Métamatériaux reconfigurables
Plusieurs équipes ont essayé de combiner l’approche des métamatériaux avec les techniques d’accordabilité connues pour concevoir des circuits micro-ondes accordables. Dans [26], les auteurs démontrent la possibilité de varier la fréquence de résonance d’un SRR en utilisant des diodes varactor. Cette structure a été utilisée pour la conception d’un filtre en technologie micro-ruban, les SRR variables ont été déposés de part et d’autre d’une ligne de signal. En raison de la proximité de la ligne, les SRR sont excités ce qui provoque une bande de réjection, le filtre composé de deux cellules présente sur plusieurs points de polarisation des réjections supérieures à 20 dB (Figure 1.24). Suivant le même principe d’utilisation de diode pour l’accordabilité, d’autres structures ont été proposées comme les déphaseurs [27]. Une ligne CRδH en technologie coplanaire a été contrôlée à l’aide d’un εEMS série [28], le même auteur a proposé une autre structure fabriquée en technologie monolithique sur substrat en verre.
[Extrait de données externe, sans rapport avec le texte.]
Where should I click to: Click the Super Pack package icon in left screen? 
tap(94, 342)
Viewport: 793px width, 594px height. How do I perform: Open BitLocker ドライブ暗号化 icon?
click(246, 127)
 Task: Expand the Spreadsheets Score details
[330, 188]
Cette structure fournit simultanément un fonctionnement hautes fréquences, de faibles pertes et une bonne compacité, elle pourra servir pour la réalisation de plusieurs dispositifs: déphaseurs, antennes, diviseurs [29]. Un autre auteur a proposé une étude et un design d’un déphaseur à 3 états à base de cellules CRLH [30]. D’autres groupes se sont intéressés à l’accordabilité des circuits main gauche à l’aide des matériaux ferroélectriques, des déphaseurs ont ainsi été proposés [31], [32], [33]. D’autres groupes ont étudié les métamatériaux accordables à l’aide du BST dans les fréquences centimétriques et millimétriques [34][35]. Dans [34], les auteurs ont présenté une structure CRLH équilibrée composée de ligne chargée par des capacités interdigitales en série et des inductances en parallèle. Cette structure présente une bande main gauche entre 8 GHz et 18 GHz suivie d’une bande main droite. La polarisation du BST a permis de varier les valeurs de la constante de propagation complexe de la structure.
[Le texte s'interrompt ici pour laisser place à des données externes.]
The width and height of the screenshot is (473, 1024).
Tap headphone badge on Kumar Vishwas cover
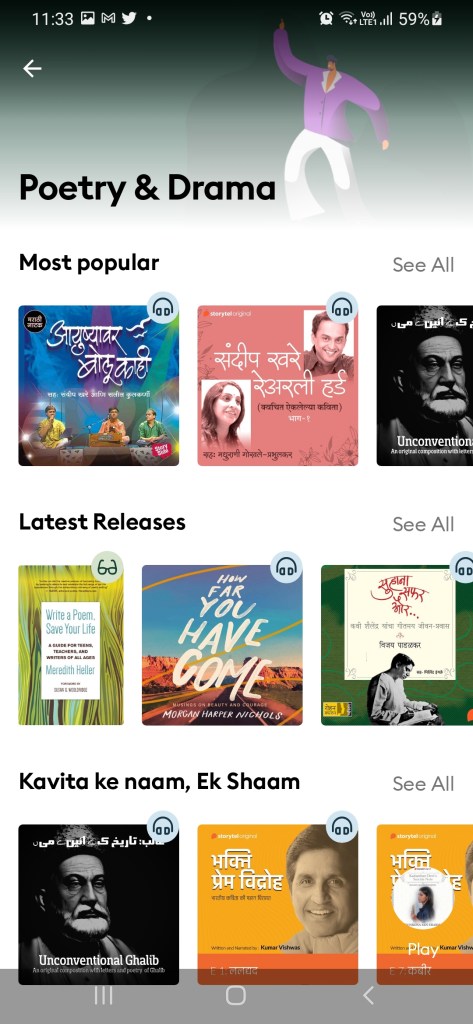tap(342, 827)
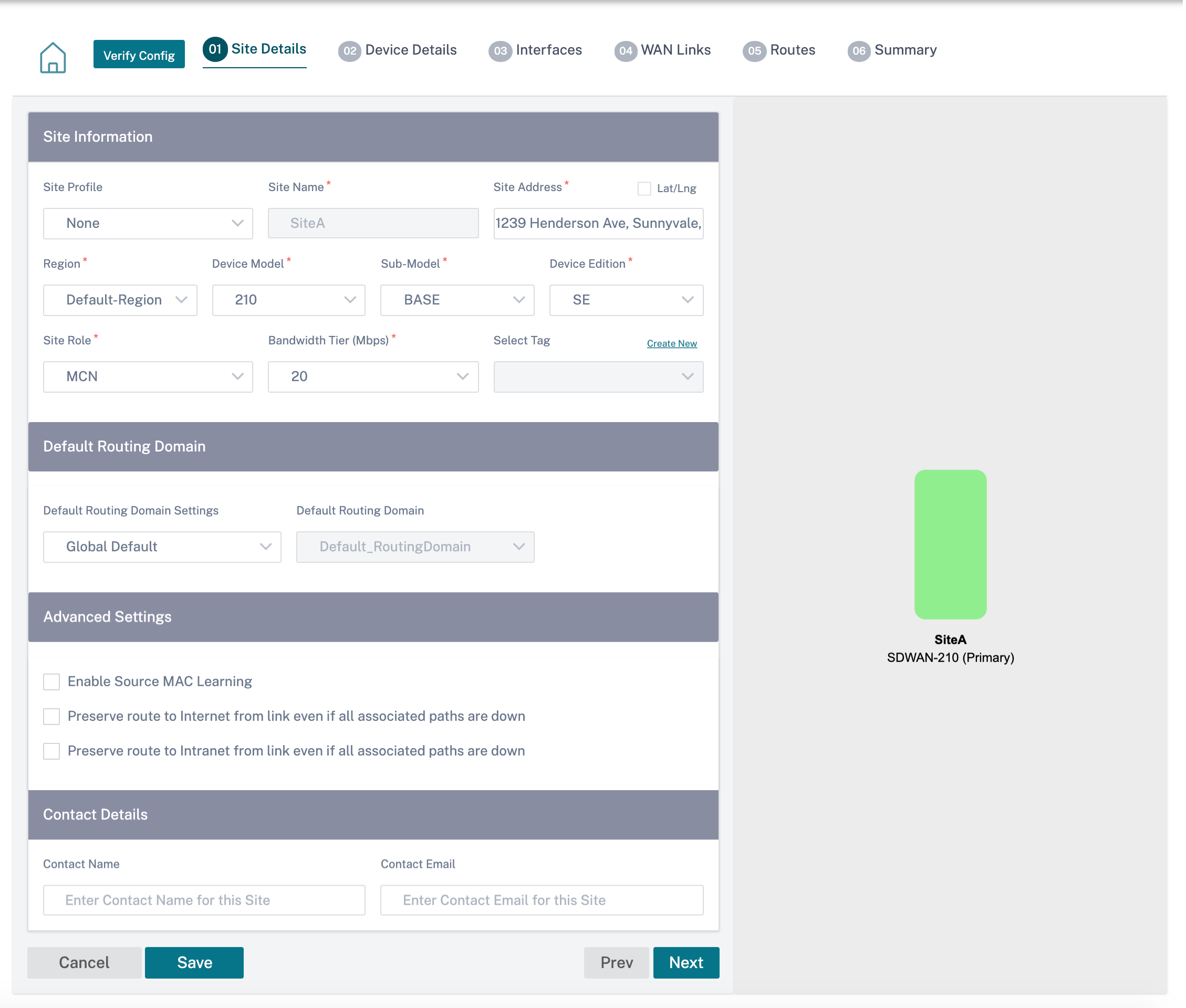Open the Device Model dropdown
Image resolution: width=1186 pixels, height=1008 pixels.
[289, 300]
Dimensionnement des éléments
Les éléments de la structure sont choisis pour atteindre la condition d’équilibre. Considérons une fréquence centrale fixée à f0 = 1.2 GHz et une impédance caractéristique Zc = 50 Ω. On va concevoir les éléments main gauche (CL et LL) de la structure à l’aide d’une IDC et d’un stub court-circuité. Les éléments main droite (CR et LR) sont des éléments parasites non contrôlables qui seront une conséquence de la géométrie de notre structure. On va imposer la valeur de CL en prenant en compte les contraintes technologiques de la géométrie d’une capacité IDC, plus complexe par rapport à un stub court-circuité. Puis, à l’aide des équations (2.2), (2.3), (2.4), on trouve la valeur de LL nécessaire pour concevoir le stub court-circuité. Cela permet dans un premier temps d’avoir un dimensionnement préliminaire de la cellule. Il reste nécessaire d’effectuer une optimisation par la suite pour atteindre la condition recherchée.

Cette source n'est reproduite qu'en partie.